- [Exercise details]
The answer must consist of every record, printed exactly as it stands.

Entries taken from a collection
----
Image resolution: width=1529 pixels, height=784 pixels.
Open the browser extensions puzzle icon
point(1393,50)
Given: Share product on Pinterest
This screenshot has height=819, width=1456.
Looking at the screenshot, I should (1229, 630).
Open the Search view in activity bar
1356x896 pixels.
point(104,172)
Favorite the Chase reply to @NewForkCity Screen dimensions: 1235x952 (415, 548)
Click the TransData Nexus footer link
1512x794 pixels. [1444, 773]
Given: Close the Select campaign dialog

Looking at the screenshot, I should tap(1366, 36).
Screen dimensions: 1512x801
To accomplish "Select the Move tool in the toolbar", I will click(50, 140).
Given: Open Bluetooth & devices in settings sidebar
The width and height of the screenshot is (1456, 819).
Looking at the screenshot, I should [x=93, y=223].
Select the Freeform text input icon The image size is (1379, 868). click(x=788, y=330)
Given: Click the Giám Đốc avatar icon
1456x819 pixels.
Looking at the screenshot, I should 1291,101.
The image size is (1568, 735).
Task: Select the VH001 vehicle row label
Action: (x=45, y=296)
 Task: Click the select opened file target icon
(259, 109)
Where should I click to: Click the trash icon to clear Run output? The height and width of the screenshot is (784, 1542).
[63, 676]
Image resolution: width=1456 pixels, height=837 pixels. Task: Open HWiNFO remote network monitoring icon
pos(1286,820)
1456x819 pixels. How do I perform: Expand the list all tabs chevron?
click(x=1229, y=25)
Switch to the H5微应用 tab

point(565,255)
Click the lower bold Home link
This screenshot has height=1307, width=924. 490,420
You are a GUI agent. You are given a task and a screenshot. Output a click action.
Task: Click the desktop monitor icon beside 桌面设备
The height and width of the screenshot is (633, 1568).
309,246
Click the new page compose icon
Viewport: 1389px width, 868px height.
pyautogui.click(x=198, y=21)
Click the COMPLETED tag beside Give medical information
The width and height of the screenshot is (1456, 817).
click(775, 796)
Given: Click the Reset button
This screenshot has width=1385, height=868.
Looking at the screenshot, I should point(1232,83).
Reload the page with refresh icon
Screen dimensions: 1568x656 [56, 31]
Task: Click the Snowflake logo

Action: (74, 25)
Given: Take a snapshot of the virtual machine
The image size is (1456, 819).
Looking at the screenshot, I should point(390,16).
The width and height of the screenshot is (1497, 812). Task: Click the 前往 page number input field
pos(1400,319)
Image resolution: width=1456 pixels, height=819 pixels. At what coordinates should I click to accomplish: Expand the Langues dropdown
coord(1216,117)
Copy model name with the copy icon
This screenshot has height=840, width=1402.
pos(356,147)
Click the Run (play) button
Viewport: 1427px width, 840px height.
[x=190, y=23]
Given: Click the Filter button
----
- [Response below]
Image resolution: width=1529 pixels, height=784 pixels.
Open the browser extensions puzzle icon
point(1393,50)
Given: Share product on Pinterest
This screenshot has height=819, width=1456.
Looking at the screenshot, I should (1229, 630).
Open the Search view in activity bar
1356x896 pixels.
point(104,172)
Favorite the Chase reply to @NewForkCity Screen dimensions: 1235x952 (415, 548)
Click the TransData Nexus footer link
1512x794 pixels. [1444, 773]
Given: Close the Select campaign dialog

Looking at the screenshot, I should tap(1366, 36).
Screen dimensions: 1512x801
To accomplish "Select the Move tool in the toolbar", I will click(50, 140).
Given: Open Bluetooth & devices in settings sidebar
The width and height of the screenshot is (1456, 819).
Looking at the screenshot, I should [x=93, y=223].
Select the Freeform text input icon The image size is (1379, 868). click(x=788, y=330)
Given: Click the Giám Đốc avatar icon
1456x819 pixels.
Looking at the screenshot, I should 1291,101.
The image size is (1568, 735).
Task: Select the VH001 vehicle row label
Action: (x=45, y=296)
 Task: Click the select opened file target icon
(259, 109)
Where should I click to: Click the trash icon to clear Run output? The height and width of the screenshot is (784, 1542).
[63, 676]
Image resolution: width=1456 pixels, height=837 pixels. Task: Open HWiNFO remote network monitoring icon
pos(1286,820)
1456x819 pixels. How do I perform: Expand the list all tabs chevron?
click(x=1229, y=25)
Switch to the H5微应用 tab

point(565,255)
Click the lower bold Home link
This screenshot has height=1307, width=924. 490,420
You are a GUI agent. You are given a task and a screenshot. Output a click action.
Task: Click the desktop monitor icon beside 桌面设备
The height and width of the screenshot is (633, 1568).
309,246
Click the new page compose icon
Viewport: 1389px width, 868px height.
pyautogui.click(x=198, y=21)
Click the COMPLETED tag beside Give medical information
The width and height of the screenshot is (1456, 817).
click(775, 796)
Given: Click the Reset button
This screenshot has width=1385, height=868.
Looking at the screenshot, I should point(1232,83).
Reload the page with refresh icon
Screen dimensions: 1568x656 [56, 31]
Task: Click the Snowflake logo

Action: (74, 25)
Given: Take a snapshot of the virtual machine
The image size is (1456, 819).
Looking at the screenshot, I should point(390,16).
The width and height of the screenshot is (1497, 812). Task: Click the 前往 page number input field
pos(1400,319)
Image resolution: width=1456 pixels, height=819 pixels. At what coordinates should I click to accomplish: Expand the Langues dropdown
coord(1216,117)
Copy model name with the copy icon
This screenshot has height=840, width=1402.
pos(356,147)
Click the Run (play) button
Viewport: 1427px width, 840px height.
[x=190, y=23]
Given: Click the Filter button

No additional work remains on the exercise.